De oude lakenhalle te Mechelen.
Teekening en houtsnede van mej. Julia Vermorcken.
Naar er wordt gemeld, is het gemeentebestuur van Mechelen voornemens, eerlang de hand te slaan aan de uitvoering der werken van herstel van het hier afgebeelde merkwaardig gebouw, gestaan op de Grootemarkt, te Mechelen. Oorspronkelijk was dit gebouw bestemd om als lakenhalle te dienen en het heeft ook langen tijd als dusdanig dienst gedaan. Wie er de bouwmeester van was, is niet met volkomene zekerheid bekend. Men weet, dat aan de oprichting, die in de xive eeuw plaats had, een dozijn jaren werd gewerkt, namelijk van 1314 tot 1326. Wouter Coelman wordt genoemd als de bouwmeester, onder wiens leiding de werken zouden zijn uitgevoerd. Wij herhalen evenwel, dat omtrent den persoon van den meester nog onzekerheid bestaat. In 1342 werd het gebouw door brand geteisterd en gedeeltelijk vernield. Om de door het vuur aangerichte schade te herstellen, werden werken uitgevoerd in 1343. Latertijds onderging het gebouw nog herstellingen, die, het zij door onkunde, het zij door gebrek aan zorg, voor gevolg hebben gehad, dat de halle metterdaad werd verminkt en in den onooglijken staat gebracht, waarin wij haar op onze dagen aanschouwen.
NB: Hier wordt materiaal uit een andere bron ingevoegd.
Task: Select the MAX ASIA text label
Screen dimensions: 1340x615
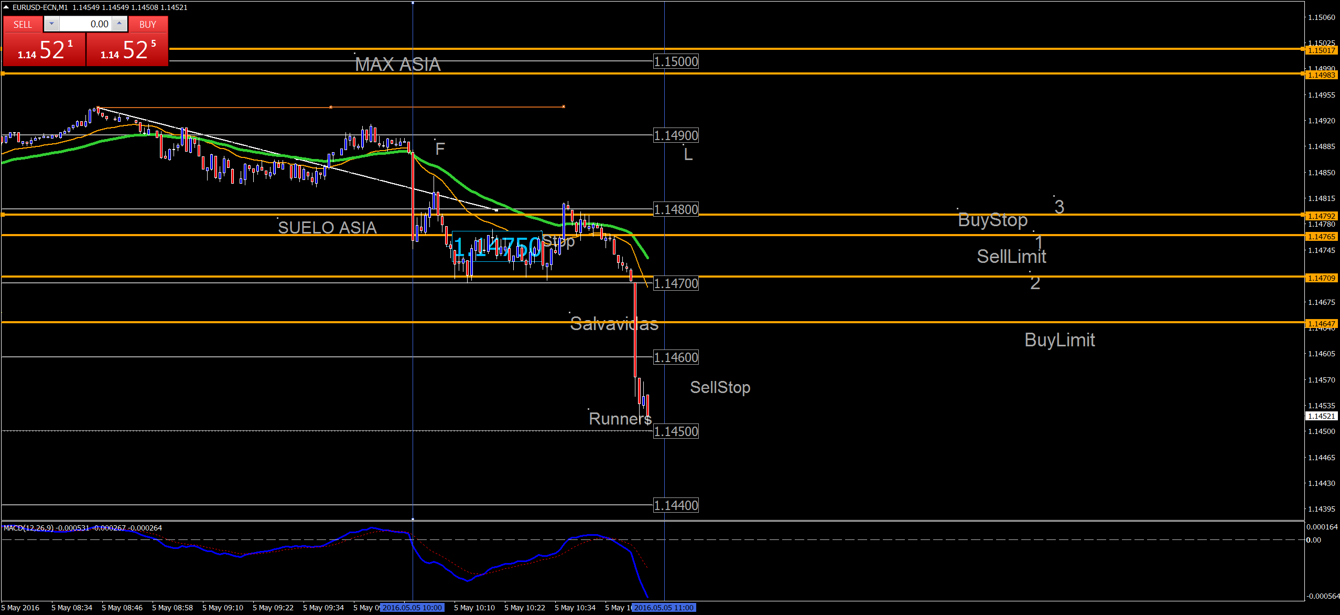Action: click(397, 65)
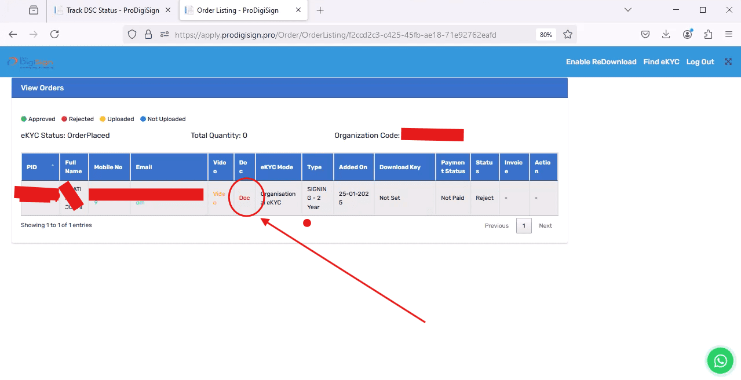Open the list all tabs dropdown
741x380 pixels.
click(x=628, y=10)
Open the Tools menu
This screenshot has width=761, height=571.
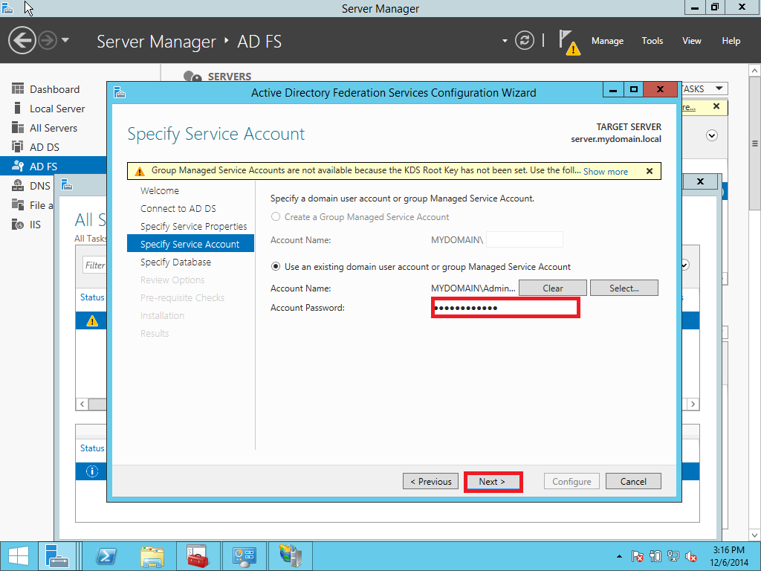pyautogui.click(x=652, y=41)
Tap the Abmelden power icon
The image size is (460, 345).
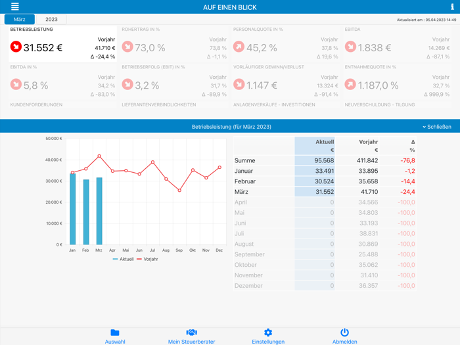pyautogui.click(x=345, y=333)
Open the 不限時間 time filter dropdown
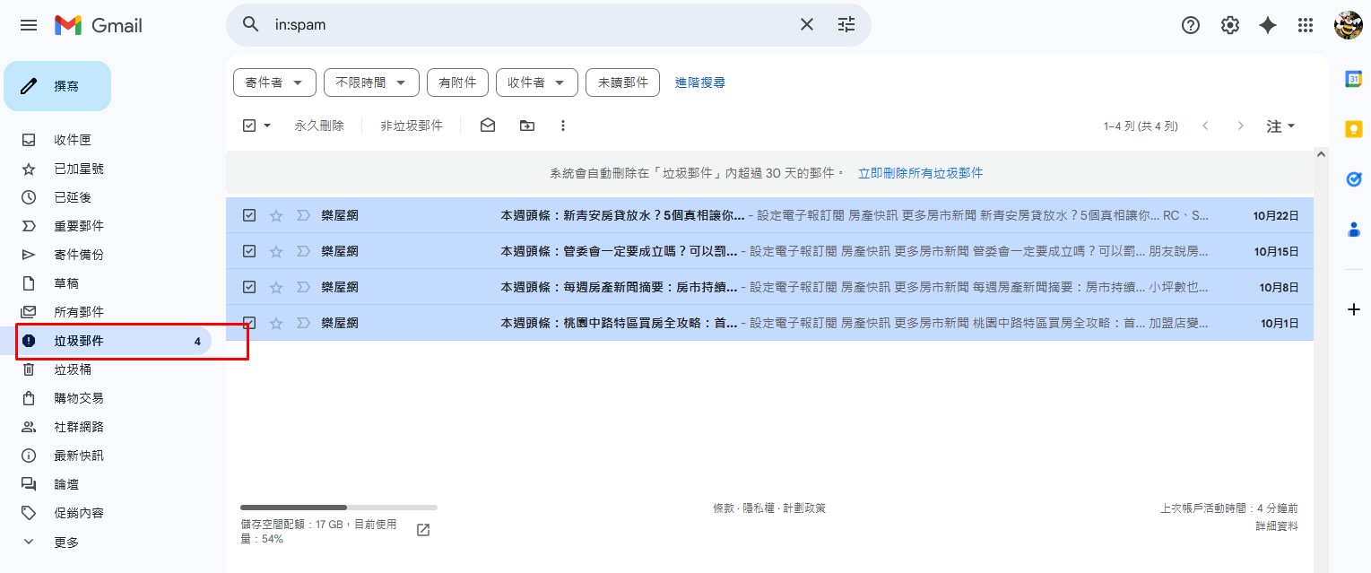The width and height of the screenshot is (1371, 573). click(371, 82)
Belend aan de lakenhalle en daarvan den rechtervleugel vormend, ziet men in de Befferstraat het niet voltooide raadhuis of parlement, waarvan de eerste steen werd gelegd op 13 Maart 1529 en waarvoor de roemrijke Mechelsche bouwmeester Rombout Keldermans het plan leverde, hetwelk, geteekend op perkament, bewaard wordt in het stadsarchief te Mechelen. De toenmalige staatkundige beroerten deden afzien van de voltrekking van het schoone Gothische gebouw, waaraan, af en toe, gedurende een twintigtal jaren, doch nooit met groote vlijt, werd gewerkt, tot dat, in 1550, de arbeid geheel werd gestaakt, zonder dat hij, in de sedert dien verloopen drie en een kwart eeuw, nog weder werd hervat. (Wij nemen deze gelegenheid te baat, om te verwijzen naar de grondige geschiedkundige studie van den heer G. Bernaerts, over de Halle, verschenen in den Messager des sciences historiques enz., te Gent, in 1869, blz. 161, alsook naar de zeer belangrijke verhandeling over De familie Keldermans te Mechelen, die nu wijlen Fr. Steurs in onzen jaargang 1884, blz. 78 en volgende liet opnemen, en waarin, onder aanhaling van eenige bijzonderheden, ook gewag is gemaakt van het voornoemde raadhuis of parlement.)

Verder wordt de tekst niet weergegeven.